__PROVIDED MATERIAL__:
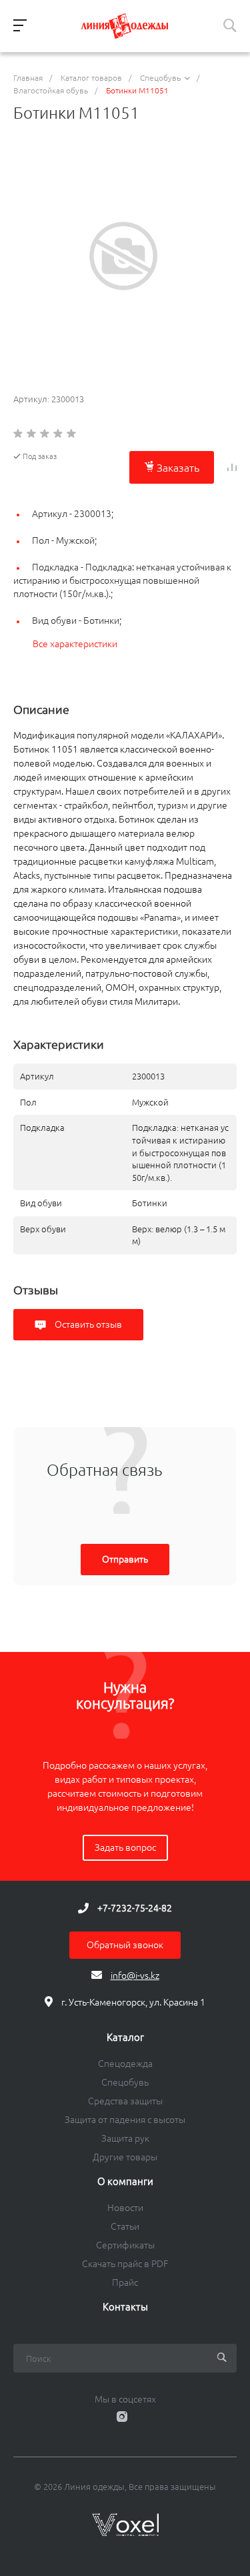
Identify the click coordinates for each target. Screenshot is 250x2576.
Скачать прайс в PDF (125, 2263)
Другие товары (125, 2157)
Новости (125, 2207)
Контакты (125, 2307)
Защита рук (125, 2138)
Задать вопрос (125, 1847)
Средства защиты (125, 2101)
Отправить (125, 1559)
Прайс (125, 2282)
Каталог (125, 2037)
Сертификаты (125, 2245)
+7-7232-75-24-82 (134, 1908)
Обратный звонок (125, 1945)
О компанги (125, 2181)
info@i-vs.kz (135, 1975)
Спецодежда (125, 2063)
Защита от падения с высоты (125, 2119)
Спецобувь (125, 2082)
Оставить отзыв (87, 1324)
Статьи (125, 2226)
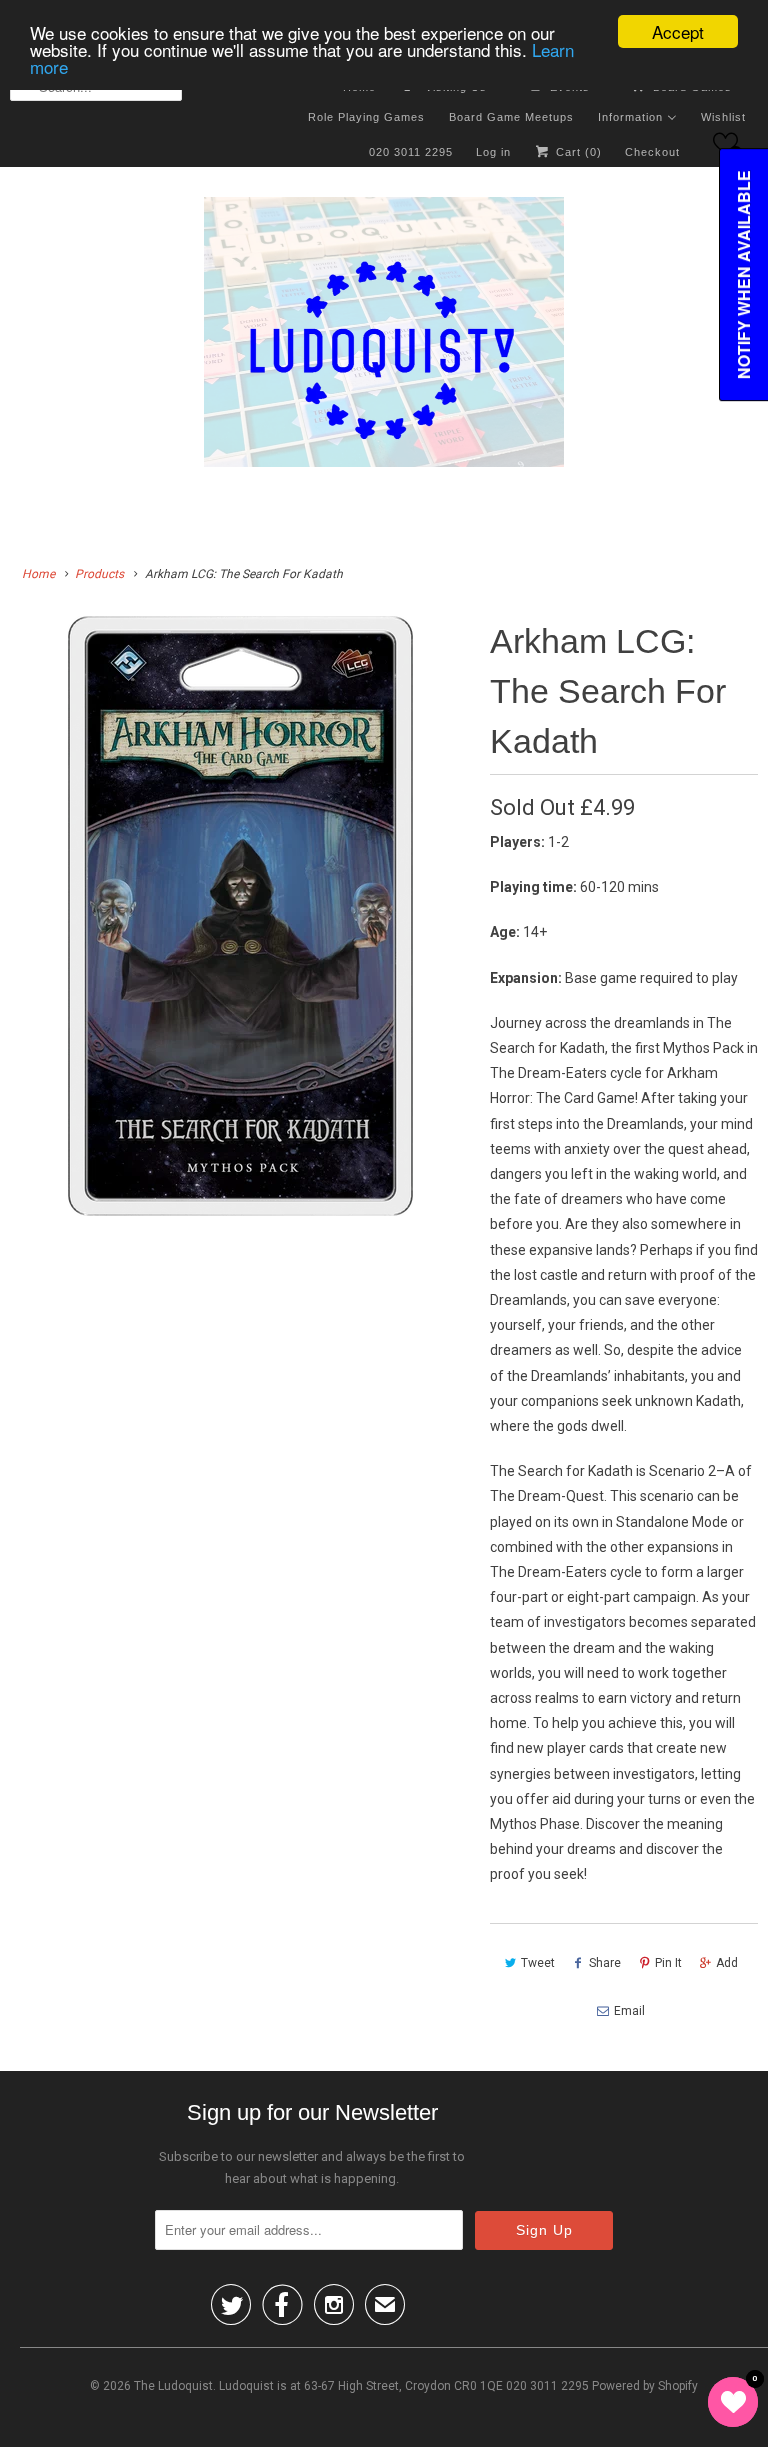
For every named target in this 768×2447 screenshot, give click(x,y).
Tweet (538, 1963)
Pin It (668, 1963)
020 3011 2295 (411, 152)
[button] (725, 143)
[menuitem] (366, 116)
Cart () (577, 152)
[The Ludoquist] (384, 336)
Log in (493, 152)
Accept (678, 31)
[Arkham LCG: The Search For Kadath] (240, 916)
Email (629, 2011)
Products (99, 574)
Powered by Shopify (645, 2386)
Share (605, 1963)
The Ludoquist (173, 2386)
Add (727, 1963)
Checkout (652, 152)
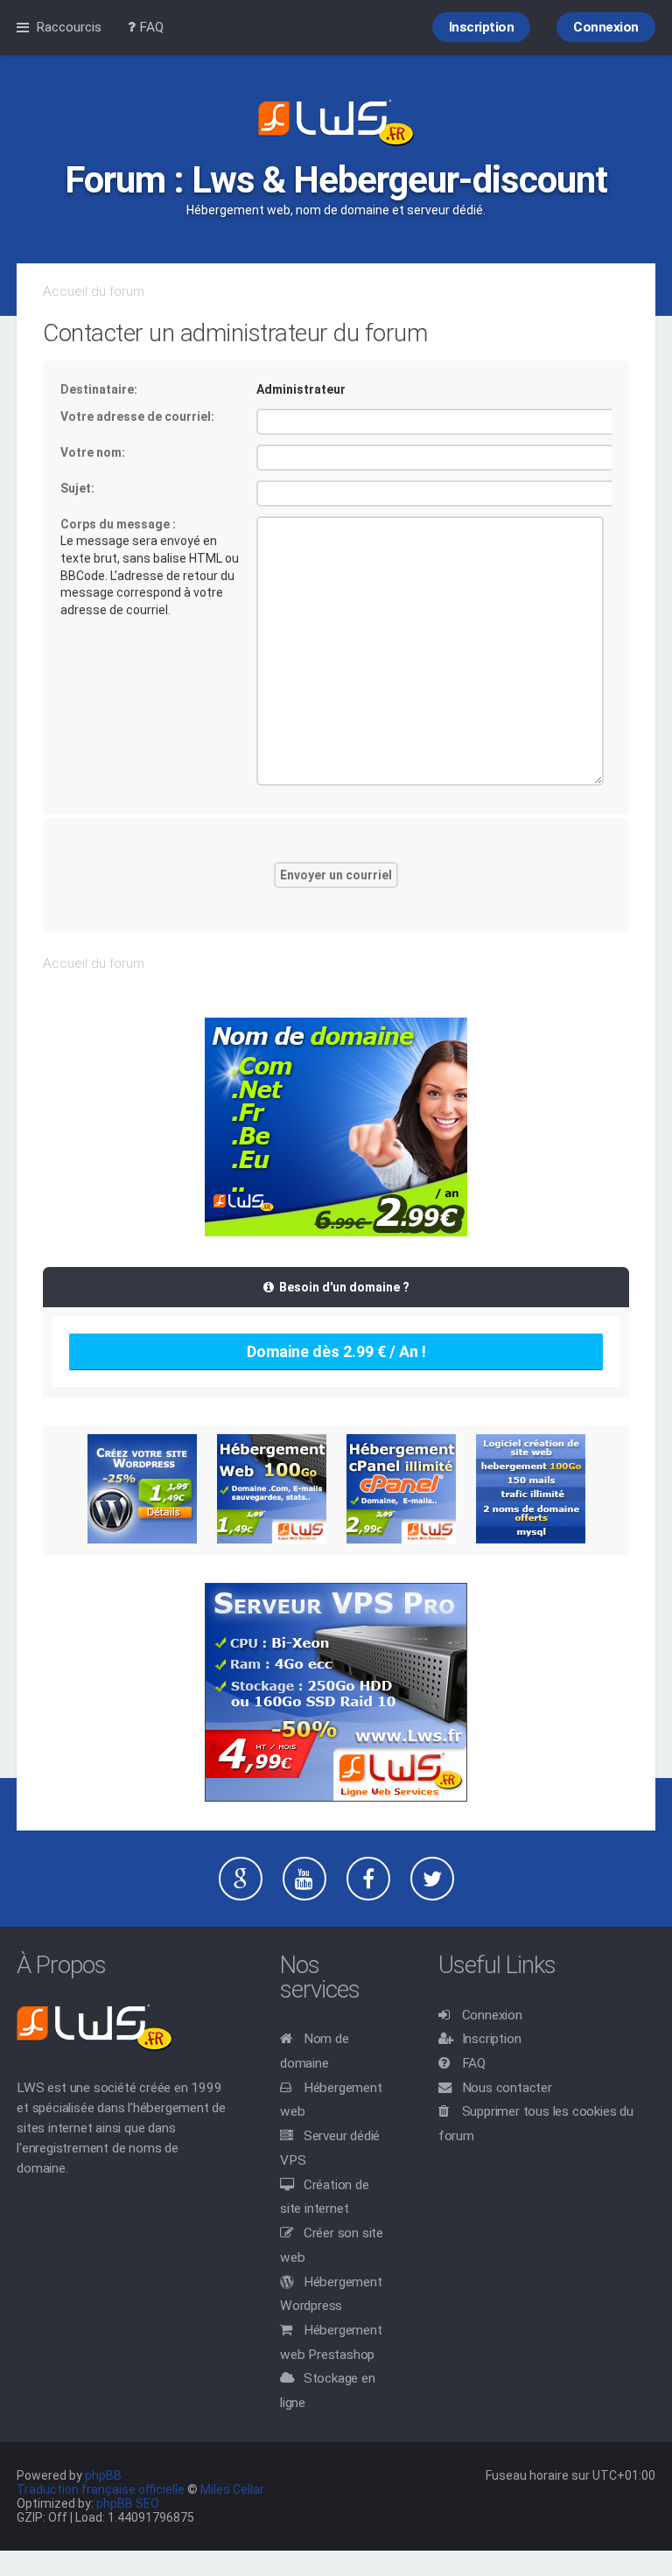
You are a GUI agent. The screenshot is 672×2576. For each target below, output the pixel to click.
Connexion (492, 2015)
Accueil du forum (93, 291)
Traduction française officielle (101, 2489)
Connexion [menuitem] (606, 27)
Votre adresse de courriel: (137, 417)
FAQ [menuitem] (150, 27)
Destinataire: (98, 389)
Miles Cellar (232, 2489)
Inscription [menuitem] (481, 27)
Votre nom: (92, 452)
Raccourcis (69, 27)
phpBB (103, 2475)
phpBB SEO (127, 2503)
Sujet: (77, 488)
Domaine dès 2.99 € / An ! (336, 1351)
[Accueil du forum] (336, 124)
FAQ (474, 2063)
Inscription (492, 2039)
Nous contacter (507, 2088)
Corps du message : (118, 524)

__PROBLEM STATEMENT__: Each entry above is to be written out exactly. The pictures stay out.

__SOLVED EXERCISE__:
Identify the click coordinates for each target. Screenshot is 250x2576.
Скачать прайс в PDF (125, 2263)
Другие товары (125, 2157)
Новости (125, 2207)
Контакты (125, 2307)
Защита рук (125, 2138)
Задать вопрос (125, 1847)
Средства защиты (125, 2101)
Отправить (125, 1559)
Прайс (125, 2282)
Каталог (125, 2037)
Сертификаты (125, 2245)
+7-7232-75-24-82 (134, 1908)
Обратный звонок (125, 1945)
О компанги (125, 2181)
info@i-vs.kz (135, 1975)
Спецодежда (125, 2063)
Защита от падения с высоты (125, 2119)
Спецобувь (125, 2082)
Оставить отзыв (87, 1324)
Статьи (125, 2226)
For every named target in this 768×2447 screenshot, give click(x,y).
Tweet (538, 1963)
Pin It (668, 1963)
020 3011 2295 (411, 152)
[button] (725, 143)
[menuitem] (366, 116)
Cart () (577, 152)
[The Ludoquist] (384, 336)
Log in (493, 152)
Accept (678, 31)
[Arkham LCG: The Search For Kadath] (240, 916)
Email (629, 2011)
Products (99, 574)
Powered by Shopify (645, 2386)
Share (605, 1963)
The Ludoquist (173, 2386)
Add (727, 1963)
Checkout (652, 152)
You are a GUI agent. The screenshot is 672×2576. For each target below, output the pixel to click.
Connexion (492, 2015)
Accueil du forum (93, 291)
Traduction française officielle (101, 2489)
Connexion [menuitem] (606, 27)
Votre adresse de courriel: (137, 417)
FAQ [menuitem] (150, 27)
Destinataire: (98, 389)
Miles Cellar (232, 2489)
Inscription [menuitem] (481, 27)
Votre nom: (92, 452)
Raccourcis (69, 27)
phpBB (103, 2475)
phpBB SEO (127, 2503)
Sujet: (77, 488)
Domaine dès 2.99 € / An ! (336, 1351)
[Accueil du forum] (336, 124)
FAQ (474, 2063)
Inscription (492, 2039)
Nous contacter (507, 2088)
Corps du message : (118, 524)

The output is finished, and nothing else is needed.